§ WHAT TO PRODUCE: Only some lines are wanted. Transcribe, exactly, the lines below from the line with "Task: Open the Functions tab" up to and including the line with "Image resolution: width=1465".

§ DATASET RECORDS:

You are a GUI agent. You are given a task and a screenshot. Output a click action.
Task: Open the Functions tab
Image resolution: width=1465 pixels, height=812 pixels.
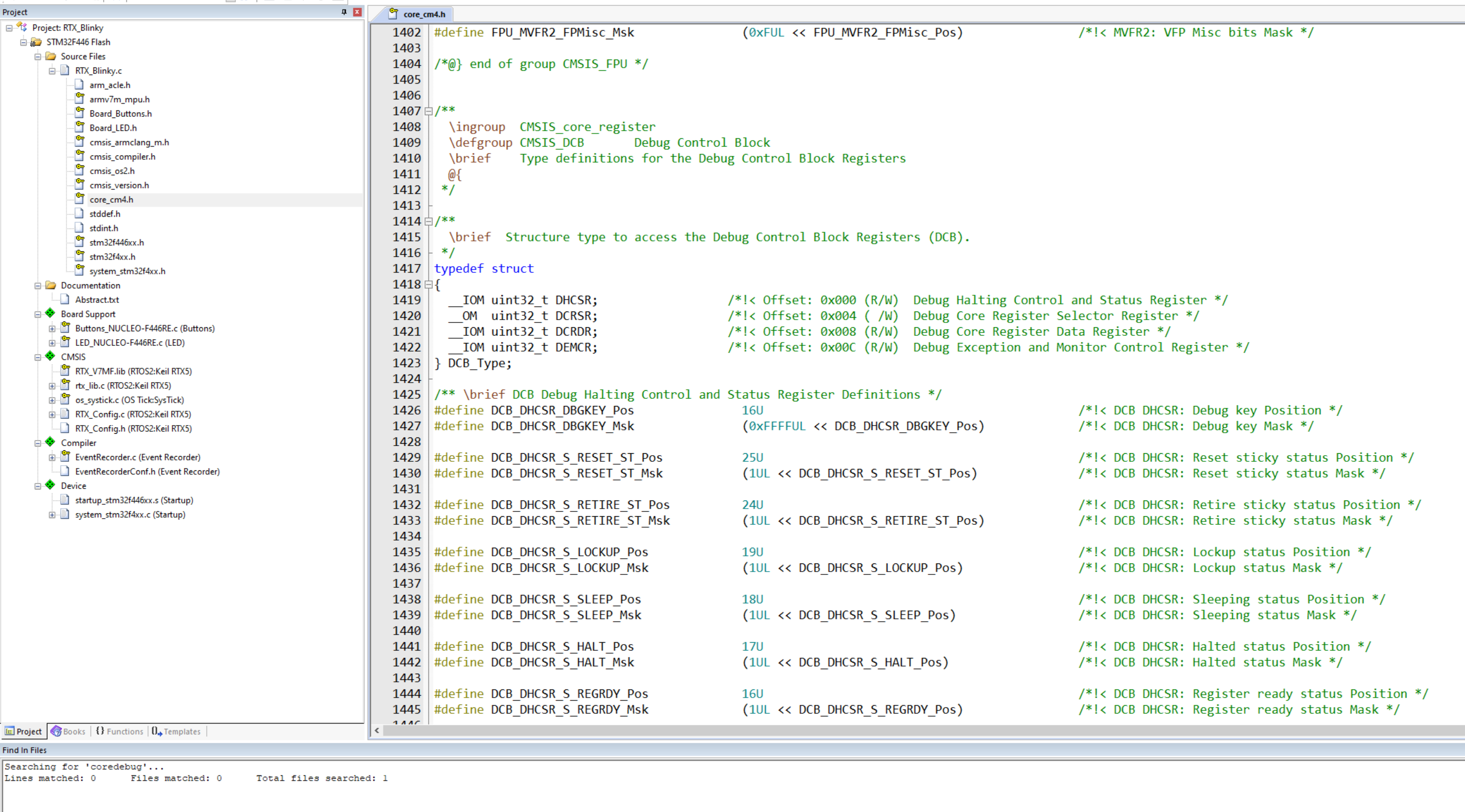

---

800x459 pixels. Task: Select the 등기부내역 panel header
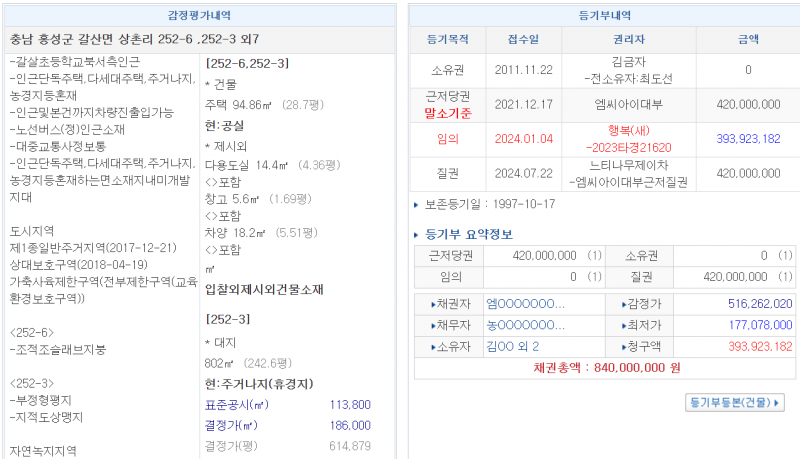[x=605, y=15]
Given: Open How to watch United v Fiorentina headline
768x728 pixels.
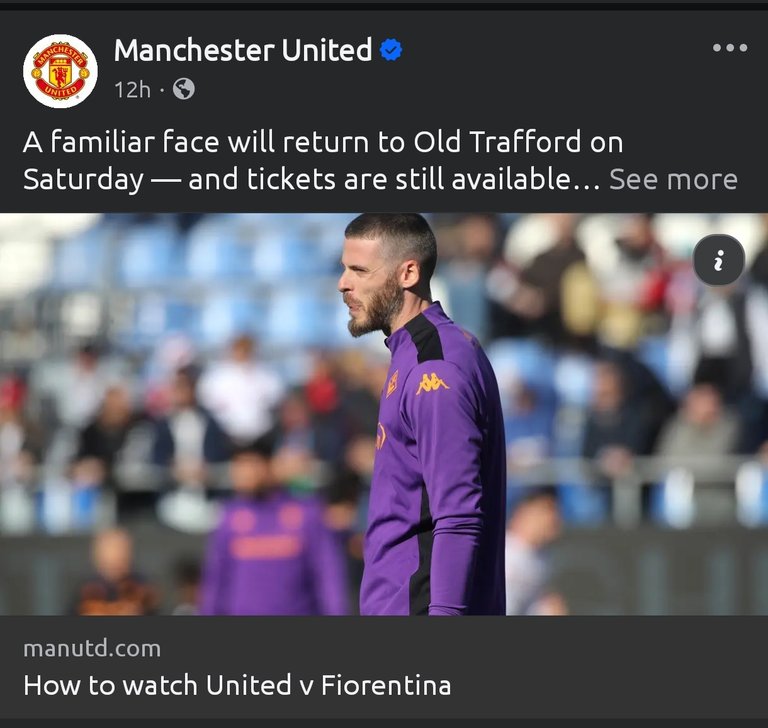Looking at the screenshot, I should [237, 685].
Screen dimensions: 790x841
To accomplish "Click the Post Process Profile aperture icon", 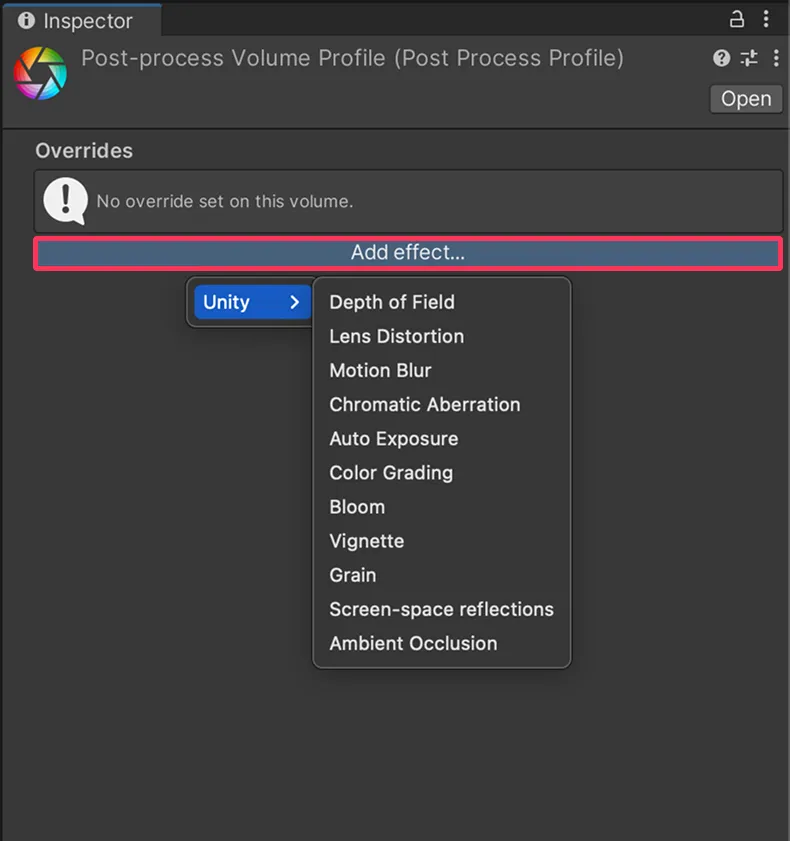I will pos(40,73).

§ RESPONSE:
Task: Open the Functions tab
Image resolution: width=1465 pixels, height=812 pixels.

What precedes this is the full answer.